- [PROBLEM TO WORK ON]:
Rewrite the lines below, replacing every "GUI agent" with "interface agent" and keeping all other text the same.

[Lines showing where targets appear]
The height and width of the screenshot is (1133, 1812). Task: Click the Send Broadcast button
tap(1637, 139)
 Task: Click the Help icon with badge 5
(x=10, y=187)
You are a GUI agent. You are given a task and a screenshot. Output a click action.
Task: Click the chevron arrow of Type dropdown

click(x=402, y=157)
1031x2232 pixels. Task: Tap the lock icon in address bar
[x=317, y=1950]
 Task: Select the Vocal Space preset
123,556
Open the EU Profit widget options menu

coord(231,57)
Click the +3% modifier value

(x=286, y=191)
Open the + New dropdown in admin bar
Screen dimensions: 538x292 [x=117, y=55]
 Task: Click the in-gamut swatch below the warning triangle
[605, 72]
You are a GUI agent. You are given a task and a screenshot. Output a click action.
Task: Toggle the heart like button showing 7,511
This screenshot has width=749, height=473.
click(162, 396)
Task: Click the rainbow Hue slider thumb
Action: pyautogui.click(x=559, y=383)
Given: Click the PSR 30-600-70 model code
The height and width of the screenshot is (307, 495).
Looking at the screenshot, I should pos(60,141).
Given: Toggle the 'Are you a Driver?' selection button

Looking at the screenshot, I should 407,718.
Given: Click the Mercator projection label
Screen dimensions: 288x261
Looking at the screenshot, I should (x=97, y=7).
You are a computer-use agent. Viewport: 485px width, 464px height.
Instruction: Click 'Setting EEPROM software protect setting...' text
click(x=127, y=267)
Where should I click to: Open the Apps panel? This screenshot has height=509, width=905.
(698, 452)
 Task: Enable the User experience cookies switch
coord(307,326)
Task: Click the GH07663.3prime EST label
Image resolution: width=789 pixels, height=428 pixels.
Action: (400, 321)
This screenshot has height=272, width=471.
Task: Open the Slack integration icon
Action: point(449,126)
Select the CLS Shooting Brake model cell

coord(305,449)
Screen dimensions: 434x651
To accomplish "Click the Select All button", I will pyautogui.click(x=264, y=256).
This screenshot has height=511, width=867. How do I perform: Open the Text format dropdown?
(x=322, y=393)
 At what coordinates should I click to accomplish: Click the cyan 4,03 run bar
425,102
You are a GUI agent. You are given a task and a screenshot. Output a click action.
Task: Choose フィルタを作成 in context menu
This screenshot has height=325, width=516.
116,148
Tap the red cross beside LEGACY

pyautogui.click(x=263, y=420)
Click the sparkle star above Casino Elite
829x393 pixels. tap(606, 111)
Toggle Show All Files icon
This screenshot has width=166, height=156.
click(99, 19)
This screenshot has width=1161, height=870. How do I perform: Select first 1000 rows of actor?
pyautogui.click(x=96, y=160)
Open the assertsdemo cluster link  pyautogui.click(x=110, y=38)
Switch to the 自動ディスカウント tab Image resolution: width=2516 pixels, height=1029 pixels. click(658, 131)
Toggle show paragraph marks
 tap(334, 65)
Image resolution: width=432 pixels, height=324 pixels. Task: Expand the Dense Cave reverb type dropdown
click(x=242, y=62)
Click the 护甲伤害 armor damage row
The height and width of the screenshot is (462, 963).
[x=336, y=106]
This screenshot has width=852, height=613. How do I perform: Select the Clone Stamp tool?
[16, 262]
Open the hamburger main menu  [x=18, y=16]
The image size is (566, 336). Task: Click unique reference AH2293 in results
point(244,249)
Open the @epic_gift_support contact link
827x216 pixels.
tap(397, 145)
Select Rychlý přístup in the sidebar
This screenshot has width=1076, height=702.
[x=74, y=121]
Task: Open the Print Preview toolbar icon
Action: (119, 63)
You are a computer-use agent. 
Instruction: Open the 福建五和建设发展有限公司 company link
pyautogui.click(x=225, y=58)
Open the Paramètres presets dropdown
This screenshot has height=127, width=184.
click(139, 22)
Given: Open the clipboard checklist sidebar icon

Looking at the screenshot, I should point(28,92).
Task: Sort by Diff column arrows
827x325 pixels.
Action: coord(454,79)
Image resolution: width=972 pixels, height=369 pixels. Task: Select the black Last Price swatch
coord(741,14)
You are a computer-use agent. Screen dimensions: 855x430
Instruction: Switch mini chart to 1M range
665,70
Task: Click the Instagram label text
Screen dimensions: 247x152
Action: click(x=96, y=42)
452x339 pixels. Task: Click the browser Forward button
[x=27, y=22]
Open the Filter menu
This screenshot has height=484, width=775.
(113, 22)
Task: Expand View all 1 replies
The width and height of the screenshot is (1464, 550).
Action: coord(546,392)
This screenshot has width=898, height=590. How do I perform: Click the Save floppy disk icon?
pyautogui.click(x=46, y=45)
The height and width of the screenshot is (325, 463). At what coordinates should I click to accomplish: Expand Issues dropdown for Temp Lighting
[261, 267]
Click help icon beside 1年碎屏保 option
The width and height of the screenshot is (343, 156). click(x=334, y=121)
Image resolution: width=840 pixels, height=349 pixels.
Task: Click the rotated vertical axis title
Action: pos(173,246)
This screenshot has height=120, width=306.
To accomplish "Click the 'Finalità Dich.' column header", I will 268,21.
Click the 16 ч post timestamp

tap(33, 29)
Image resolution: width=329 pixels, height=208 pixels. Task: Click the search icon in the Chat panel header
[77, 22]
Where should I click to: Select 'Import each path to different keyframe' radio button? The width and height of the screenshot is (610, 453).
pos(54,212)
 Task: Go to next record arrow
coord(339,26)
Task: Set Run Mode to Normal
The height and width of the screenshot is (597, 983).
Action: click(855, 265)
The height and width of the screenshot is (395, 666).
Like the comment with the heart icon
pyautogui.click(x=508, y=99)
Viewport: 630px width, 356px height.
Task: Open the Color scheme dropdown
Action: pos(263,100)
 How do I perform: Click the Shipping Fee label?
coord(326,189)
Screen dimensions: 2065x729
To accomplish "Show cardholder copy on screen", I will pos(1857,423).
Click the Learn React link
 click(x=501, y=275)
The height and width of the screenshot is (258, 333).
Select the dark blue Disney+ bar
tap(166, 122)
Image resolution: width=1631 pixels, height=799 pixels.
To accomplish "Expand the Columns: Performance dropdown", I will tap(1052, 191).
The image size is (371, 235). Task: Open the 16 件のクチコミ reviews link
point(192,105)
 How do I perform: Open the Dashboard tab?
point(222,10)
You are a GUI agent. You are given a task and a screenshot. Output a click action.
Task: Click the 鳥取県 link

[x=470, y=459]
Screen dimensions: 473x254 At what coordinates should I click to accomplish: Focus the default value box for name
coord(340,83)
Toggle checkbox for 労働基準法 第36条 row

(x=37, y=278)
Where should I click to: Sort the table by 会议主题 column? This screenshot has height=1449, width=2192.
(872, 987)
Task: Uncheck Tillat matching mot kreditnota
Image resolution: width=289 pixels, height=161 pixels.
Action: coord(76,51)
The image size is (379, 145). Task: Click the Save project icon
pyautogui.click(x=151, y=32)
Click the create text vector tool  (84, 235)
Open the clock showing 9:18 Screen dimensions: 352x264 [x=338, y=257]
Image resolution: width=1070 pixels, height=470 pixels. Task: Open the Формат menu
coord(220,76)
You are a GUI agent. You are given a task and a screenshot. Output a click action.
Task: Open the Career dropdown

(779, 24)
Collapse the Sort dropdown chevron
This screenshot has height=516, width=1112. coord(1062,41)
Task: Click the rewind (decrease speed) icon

- [CORRECT RESULT]:
The height and width of the screenshot is (1133, 1812). Task: Click the Send Broadcast button
tap(1637, 139)
 Task: Click the Help icon with badge 5
(x=10, y=187)
You are a interface agent. You are given a task and a screenshot. Output a click action.
Task: Click the chevron arrow of Type dropdown

click(x=402, y=157)
1031x2232 pixels. Task: Tap the lock icon in address bar
[x=317, y=1950]
 Task: Select the Vocal Space preset
123,556
Open the EU Profit widget options menu

coord(231,57)
Click the +3% modifier value

(x=286, y=191)
Open the + New dropdown in admin bar
Screen dimensions: 538x292 [x=117, y=55]
 Task: Click the in-gamut swatch below the warning triangle
[605, 72]
You are a interface agent. You are given a task and a screenshot. Output a click action.
Task: Toggle the heart like button showing 7,511
This screenshot has width=749, height=473.
click(162, 396)
Task: Click the rainbow Hue slider thumb
Action: pyautogui.click(x=559, y=383)
Given: Click the PSR 30-600-70 model code
The height and width of the screenshot is (307, 495).
Looking at the screenshot, I should pos(60,141).
Given: Toggle the 'Are you a Driver?' selection button

Looking at the screenshot, I should 407,718.
Given: Click the Mercator projection label
Screen dimensions: 288x261
Looking at the screenshot, I should (x=97, y=7).
You are a computer-use agent. Viewport: 485px width, 464px height.
Instruction: Click 'Setting EEPROM software protect setting...' text
click(x=127, y=267)
Where should I click to: Open the Apps panel? This screenshot has height=509, width=905.
(698, 452)
 Task: Enable the User experience cookies switch
coord(307,326)
Task: Click the GH07663.3prime EST label
Image resolution: width=789 pixels, height=428 pixels.
Action: (400, 321)
This screenshot has height=272, width=471.
Task: Open the Slack integration icon
Action: point(449,126)
Select the CLS Shooting Brake model cell

coord(305,449)
Screen dimensions: 434x651
To accomplish "Click the Select All button", I will pyautogui.click(x=264, y=256).
This screenshot has height=511, width=867. How do I perform: Open the Text format dropdown?
(x=322, y=393)
 At what coordinates should I click to accomplish: Click the cyan 4,03 run bar
425,102
You are a interface agent. You are given a task and a screenshot. Output a click action.
Task: Choose フィルタを作成 in context menu
This screenshot has height=325, width=516.
116,148
Tap the red cross beside LEGACY

pyautogui.click(x=263, y=420)
Click the sparkle star above Casino Elite
829x393 pixels. tap(606, 111)
Toggle Show All Files icon
This screenshot has width=166, height=156.
click(99, 19)
This screenshot has width=1161, height=870. How do I perform: Select first 1000 rows of actor?
pyautogui.click(x=96, y=160)
Open the assertsdemo cluster link  pyautogui.click(x=110, y=38)
Switch to the 自動ディスカウント tab Image resolution: width=2516 pixels, height=1029 pixels. click(658, 131)
Toggle show paragraph marks
 tap(334, 65)
Image resolution: width=432 pixels, height=324 pixels. Task: Expand the Dense Cave reverb type dropdown
click(x=242, y=62)
Click the 护甲伤害 armor damage row
The height and width of the screenshot is (462, 963).
[x=336, y=106]
This screenshot has width=852, height=613. How do I perform: Select the Clone Stamp tool?
[16, 262]
Open the hamburger main menu  [x=18, y=16]
The image size is (566, 336). Task: Click unique reference AH2293 in results
point(244,249)
Open the @epic_gift_support contact link
827x216 pixels.
tap(397, 145)
Select Rychlý přístup in the sidebar
This screenshot has width=1076, height=702.
[x=74, y=121]
Task: Open the Print Preview toolbar icon
Action: (119, 63)
You are a computer-use agent. 
Instruction: Open the 福建五和建设发展有限公司 company link
pyautogui.click(x=225, y=58)
Open the Paramètres presets dropdown
This screenshot has height=127, width=184.
click(139, 22)
Given: Open the clipboard checklist sidebar icon

Looking at the screenshot, I should point(28,92).
Task: Sort by Diff column arrows
827x325 pixels.
Action: coord(454,79)
Image resolution: width=972 pixels, height=369 pixels. Task: Select the black Last Price swatch
coord(741,14)
You are a computer-use agent. Screen dimensions: 855x430
Instruction: Switch mini chart to 1M range
665,70
Task: Click the Instagram label text
Screen dimensions: 247x152
Action: click(x=96, y=42)
452x339 pixels. Task: Click the browser Forward button
[x=27, y=22]
Open the Filter menu
This screenshot has height=484, width=775.
(113, 22)
Task: Expand View all 1 replies
The width and height of the screenshot is (1464, 550).
Action: coord(546,392)
This screenshot has width=898, height=590. How do I perform: Click the Save floppy disk icon?
pyautogui.click(x=46, y=45)
The height and width of the screenshot is (325, 463). At what coordinates should I click to accomplish: Expand Issues dropdown for Temp Lighting
[261, 267]
Click help icon beside 1年碎屏保 option
The width and height of the screenshot is (343, 156). click(x=334, y=121)
Image resolution: width=840 pixels, height=349 pixels.
Task: Click the rotated vertical axis title
Action: pos(173,246)
This screenshot has height=120, width=306.
To accomplish "Click the 'Finalità Dich.' column header", I will 268,21.
Click the 16 ч post timestamp

tap(33, 29)
Image resolution: width=329 pixels, height=208 pixels. Task: Click the search icon in the Chat panel header
[77, 22]
Where should I click to: Select 'Import each path to different keyframe' radio button? The width and height of the screenshot is (610, 453).
pos(54,212)
 Task: Go to next record arrow
coord(339,26)
Task: Set Run Mode to Normal
The height and width of the screenshot is (597, 983).
Action: click(855, 265)
The height and width of the screenshot is (395, 666).
Like the comment with the heart icon
pyautogui.click(x=508, y=99)
Viewport: 630px width, 356px height.
Task: Open the Color scheme dropdown
Action: pos(263,100)
 How do I perform: Click the Shipping Fee label?
coord(326,189)
Screen dimensions: 2065x729
To accomplish "Show cardholder copy on screen", I will pos(1857,423).
Click the Learn React link
 click(x=501, y=275)
The height and width of the screenshot is (258, 333).
Select the dark blue Disney+ bar
tap(166, 122)
Image resolution: width=1631 pixels, height=799 pixels.
To accomplish "Expand the Columns: Performance dropdown", I will tap(1052, 191).
The image size is (371, 235). Task: Open the 16 件のクチコミ reviews link
point(192,105)
 How do I perform: Open the Dashboard tab?
point(222,10)
You are a interface agent. You are given a task and a screenshot. Output a click action.
Task: Click the 鳥取県 link

[x=470, y=459]
Screen dimensions: 473x254 At what coordinates should I click to accomplish: Focus the default value box for name
coord(340,83)
Toggle checkbox for 労働基準法 第36条 row

(x=37, y=278)
Where should I click to: Sort the table by 会议主题 column? This screenshot has height=1449, width=2192.
(872, 987)
Task: Uncheck Tillat matching mot kreditnota
Image resolution: width=289 pixels, height=161 pixels.
Action: coord(76,51)
The image size is (379, 145). Task: Click the Save project icon
pyautogui.click(x=151, y=32)
Click the create text vector tool  (84, 235)
Open the clock showing 9:18 Screen dimensions: 352x264 [x=338, y=257]
Image resolution: width=1070 pixels, height=470 pixels. Task: Open the Формат menu
coord(220,76)
You are a interface agent. You are given a task and a screenshot. Output a click action.
Task: Open the Career dropdown

(779, 24)
Collapse the Sort dropdown chevron
This screenshot has height=516, width=1112. coord(1062,41)
Task: Click the rewind (decrease speed) icon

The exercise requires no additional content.